(Given data):
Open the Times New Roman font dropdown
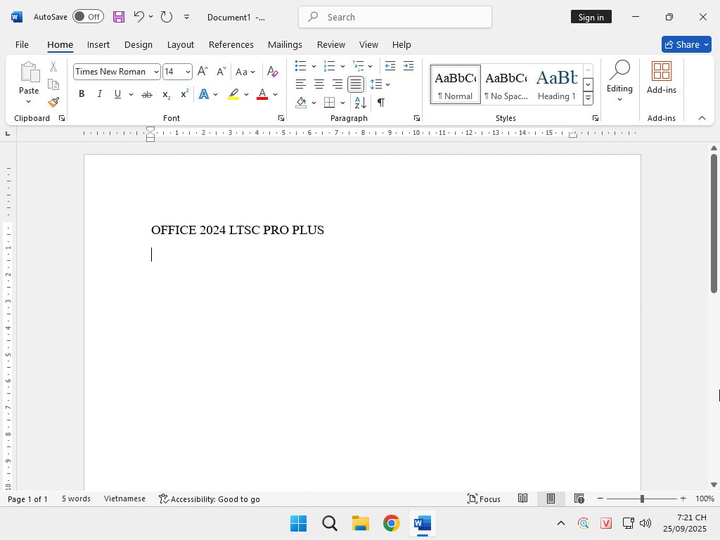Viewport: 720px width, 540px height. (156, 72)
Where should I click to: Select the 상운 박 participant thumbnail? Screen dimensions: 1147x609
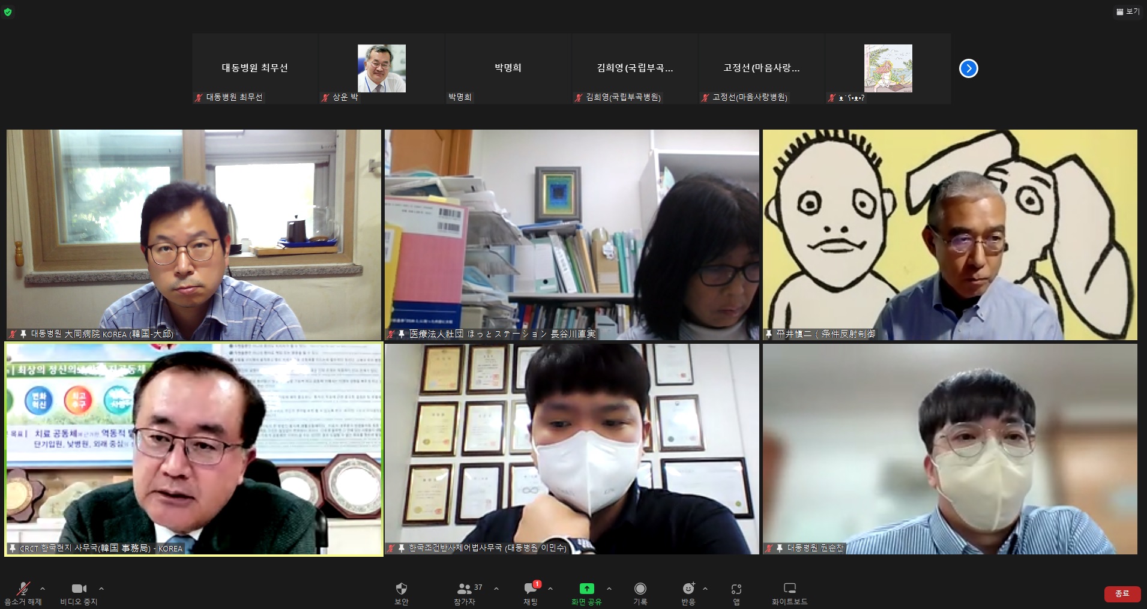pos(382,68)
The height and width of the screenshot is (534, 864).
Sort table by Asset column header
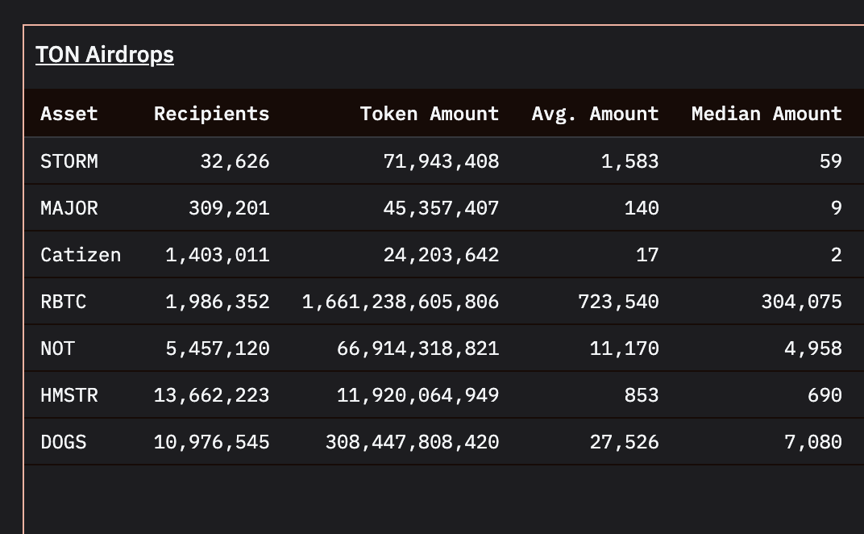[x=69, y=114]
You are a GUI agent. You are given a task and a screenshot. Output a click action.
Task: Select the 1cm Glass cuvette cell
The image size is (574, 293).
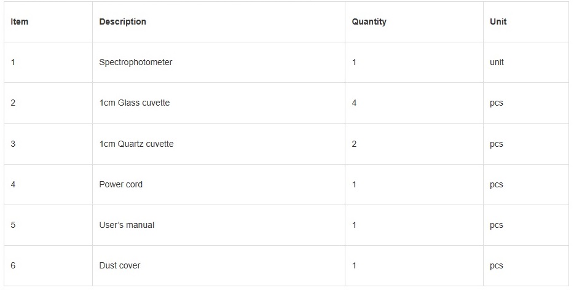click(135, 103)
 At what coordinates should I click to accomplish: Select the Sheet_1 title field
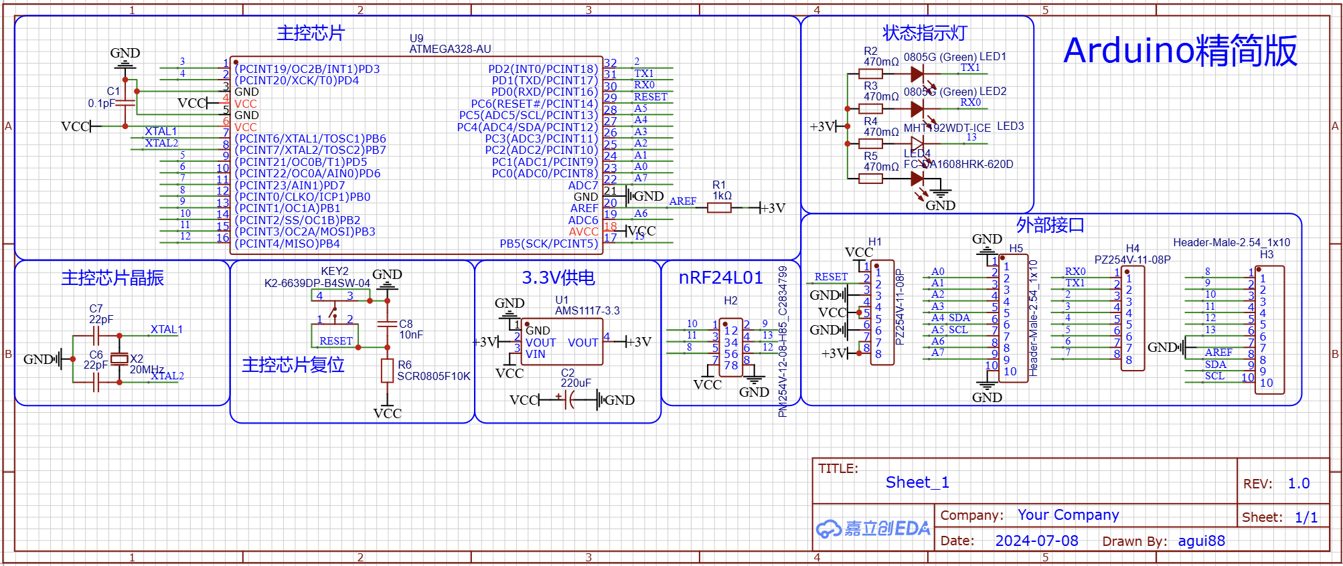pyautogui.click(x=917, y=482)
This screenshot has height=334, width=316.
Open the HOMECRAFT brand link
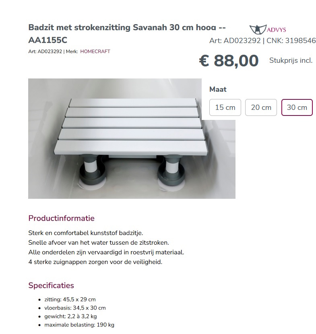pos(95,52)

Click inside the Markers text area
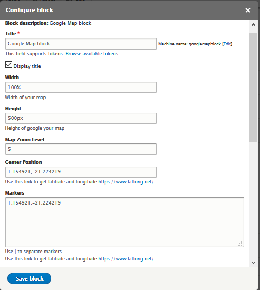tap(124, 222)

(Work request): Answer with one number only, the count of lines in the listing that hold the word "screenshot".

(Result for this exercise): 3